Unnamed: 0,roll_no,name,grade,marks,city
0,102,Aravind,B,15,Gurugram
1,101,Rahul,B,15,Delhi
2,104,Prateek,A,20,Delhi
3,103,Piyuesh,C,4,Gurugram
4,105,Kartik,A,22,Hyderabad


---

***Now, we have a mapping of city and state. We want to add another feature to our dataframe state using this mapping.***


Let's create the city_state_mapping 

---

In [123]:
city_state_mapping = pd.DataFrame({
    'city' :  ['Gurugram', 'Delhi', 'Hyderabad', 'Faridabad'],
    'state' : ['Haryana',  'Delhi', 'Telangana', 'Haryana']
})
city_state_mapping

Unnamed: 0,city,state
0,Gurugram,Haryana
1,Delhi,Delhi
2,Hyderabad,Telangana
3,Faridabad,Haryana


***Now, we want to add another column state to the `student_df` using the `city_state_mapping`. We can do this by doing a left join. We need to use the merge function and set the parameters `how='left'` and `on='city`.***


---

In [125]:
student_df.merge(city_state_mapping, how='left', on='city')

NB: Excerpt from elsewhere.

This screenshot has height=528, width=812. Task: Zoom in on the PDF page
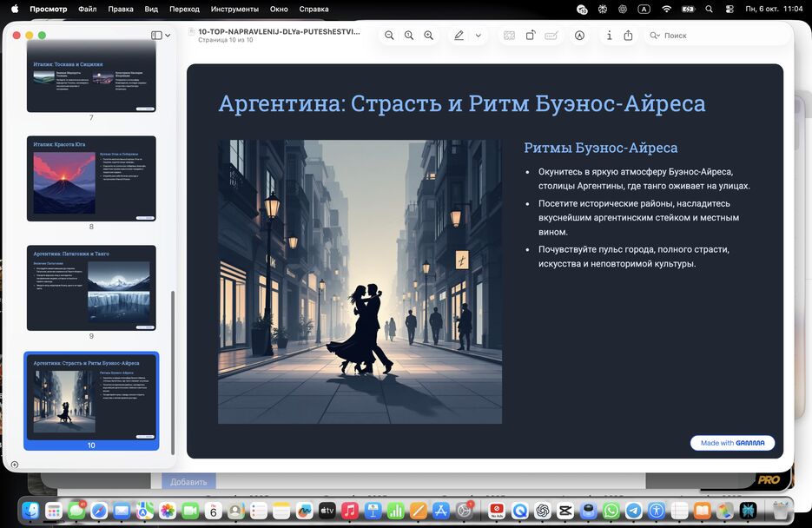pos(428,35)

Unnamed: 0,roll_no,name,grade,marks,city,state
0,102,Aravind,B,15,Gurugram,Haryana
1,101,Rahul,B,15,Delhi,Delhi
2,104,Prateek,A,20,Delhi,Delhi
3,103,Piyuesh,C,4,Gurugram,Haryana
4,105,Kartik,A,22,Hyderabad,Telangana


***Now, we have another dataframe that contains roll_no of some students. We need to find out the other details of the students. We can do this by using `right join`. You just need to set `how='right'`.***

---

In [126]:
roll_no = pd.DataFrame({
    'roll_no' : [ 102, 103]
})
roll_no

Unnamed: 0,roll_no
0,102
1,103


In [127]:
student_df

Unnamed: 0,roll_no,name,grade,marks,city
0,102,Aravind,B,15,Gurugram
1,101,Rahul,B,15,Delhi
2,104,Prateek,A,20,Delhi
3,103,Piyuesh,C,4,Gurugram
4,105,Kartik,A,22,Hyderabad


In [128]:
student_df.merge(roll_no, how='right', on='roll_no')

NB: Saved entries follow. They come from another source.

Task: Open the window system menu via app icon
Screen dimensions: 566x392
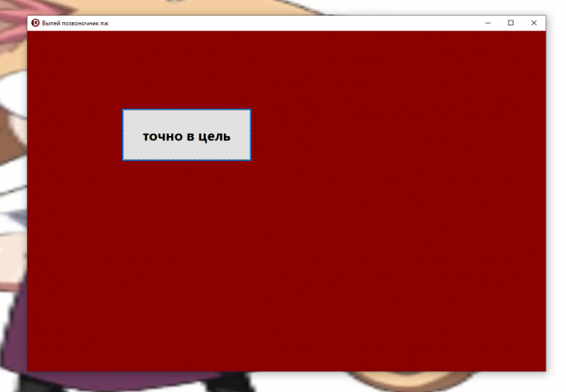Action: tap(35, 23)
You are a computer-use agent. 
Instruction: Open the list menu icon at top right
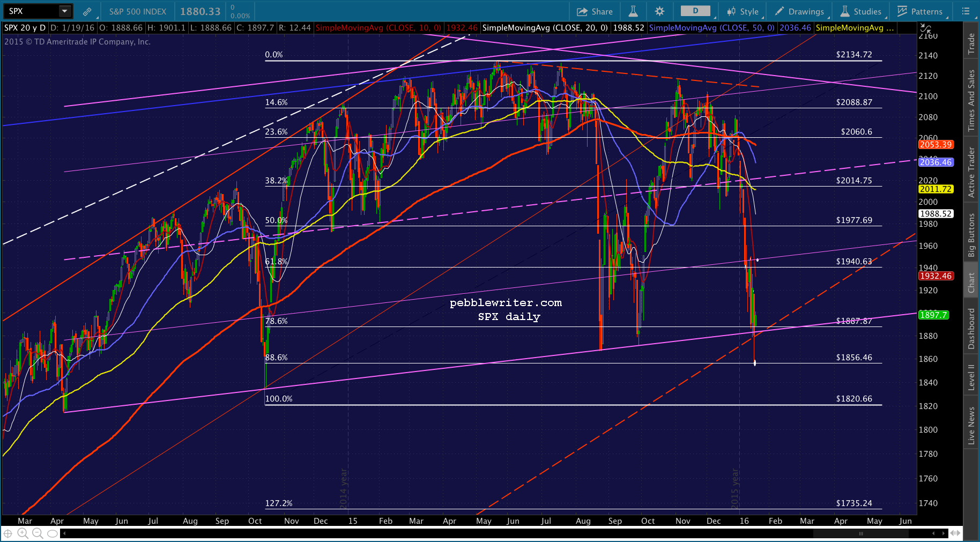(966, 11)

Unnamed: 0,roll_no,name,grade,marks,city
0,102,Aravind,B,15,Gurugram
1,103,Piyuesh,C,4,Gurugram


***Now, students participated in a placement drive and some of the students got placed and the details are given in the `student_selection` dataframe.***

---

In [129]:
student_selection = pd.DataFrame({
    'roll_no' : [102, 105, 101],
    'company' : ['ABC', 'XYZ', 'ABC'],
    'package (lpa)' : [ 8, 14.5, 11 ]
})
student_selection

Unnamed: 0,roll_no,company,package (lpa)
0,102,ABC,8.0
1,105,XYZ,14.5
2,101,ABC,11.0


***Now, we want to combine the `student_df` and `student_selection`. We can do this by using `outer/full join`. You need to set parameter `how = 'outer'`.***

---

In [131]:
student_df.merge(student_selection, how='outer', on='roll_no')

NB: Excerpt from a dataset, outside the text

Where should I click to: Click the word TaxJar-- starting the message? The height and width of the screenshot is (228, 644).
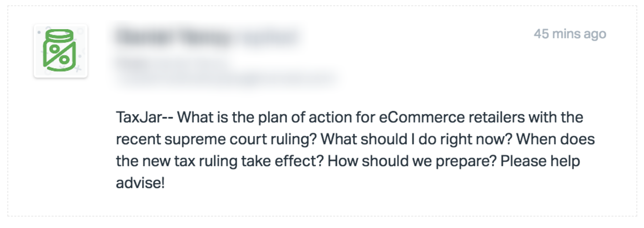145,117
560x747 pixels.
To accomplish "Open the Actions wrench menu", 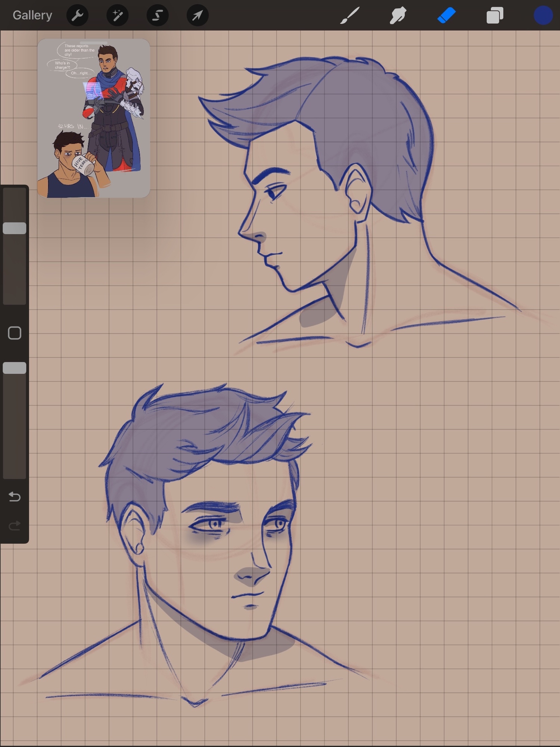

Unnamed: 0,roll_no,name,grade,marks,city,company,package (lpa)
0,102,Aravind,B,15,Gurugram,ABC,8.0
1,101,Rahul,B,15,Delhi,ABC,11.0
2,104,Prateek,A,20,Delhi,,
3,103,Piyuesh,C,4,Gurugram,,
4,105,Kartik,A,22,Hyderabad,XYZ,14.5



***Now, consider it was a pool placement drive and students from multiple colleges participated. The college `"ZU UNIVERSITY"` got the list of students selected for the job. You need to find out the details of the students who got selected from the college `"ZU UNIVERSITY"`***


---

In [132]:
student_df = pd.DataFrame({
    'college': ['ZU UNIVERSITY', 'ZU UNIVERSITY', 'ZU UNIVERSITY', 'ZU UNIVERSITY', 'ZU UNIVERSITY'],
    'roll_no': [ 102, 101, 104, 103, 105],
    'name' : ['Aravind', 'Rahul', 'Prateek', 'Piyuesh', 'Kartik'],
    'grade': ['B', 'B', 'A', 'C', 'A'],
    'marks': [ 15, 15, 20, 4, 22],
    'city' : ['Gurugram', 'Delhi', 'Delhi', 'Gurugram', 'Hyderabad']
})
student_df

Unnamed: 0,college,roll_no,name,grade,marks,city
0,ZU UNIVERSITY,102,Aravind,B,15,Gurugram
1,ZU UNIVERSITY,101,Rahul,B,15,Delhi
2,ZU UNIVERSITY,104,Prateek,A,20,Delhi
3,ZU UNIVERSITY,103,Piyuesh,C,4,Gurugram
4,ZU UNIVERSITY,105,Kartik,A,22,Hyderabad


In [133]:
pool = pd.DataFrame({
        'college': ['ZU UNIVERSITY', 'ZU UNIVERSITY', 'AB UNIVERSITY', 'ZU UNIVERSITY','AB UNIVERSITY'],
        'name' : ['Aravind', 'Rahul', 'Rahul', 'Prateek', 'Harsh'],
        'company' : ['ABC', 'XYZ', 'ABC', 'AEP', 'ABC'],
        'package (lpa)' : [ 8, 14.5, 11, 6, 6 ]
})
pool

Unnamed: 0,college,name,company,package (lpa)
0,ZU UNIVERSITY,Aravind,ABC,8.0
1,ZU UNIVERSITY,Rahul,XYZ,14.5
2,AB UNIVERSITY,Rahul,ABC,11.0
3,ZU UNIVERSITY,Prateek,AEP,6.0
4,AB UNIVERSITY,Harsh,ABC,6.0


---

***Now, we have 2 columns common `college` and `name` in both the dataframes. So, here we will use the `inner join`. You just need to set the parameters `how='inner'` and as we have 2 common columns therefore, set the parameter `on=['college','name']`.***


---

In [135]:
student_df.merge(pool, how='inner', on=['college', 'name'])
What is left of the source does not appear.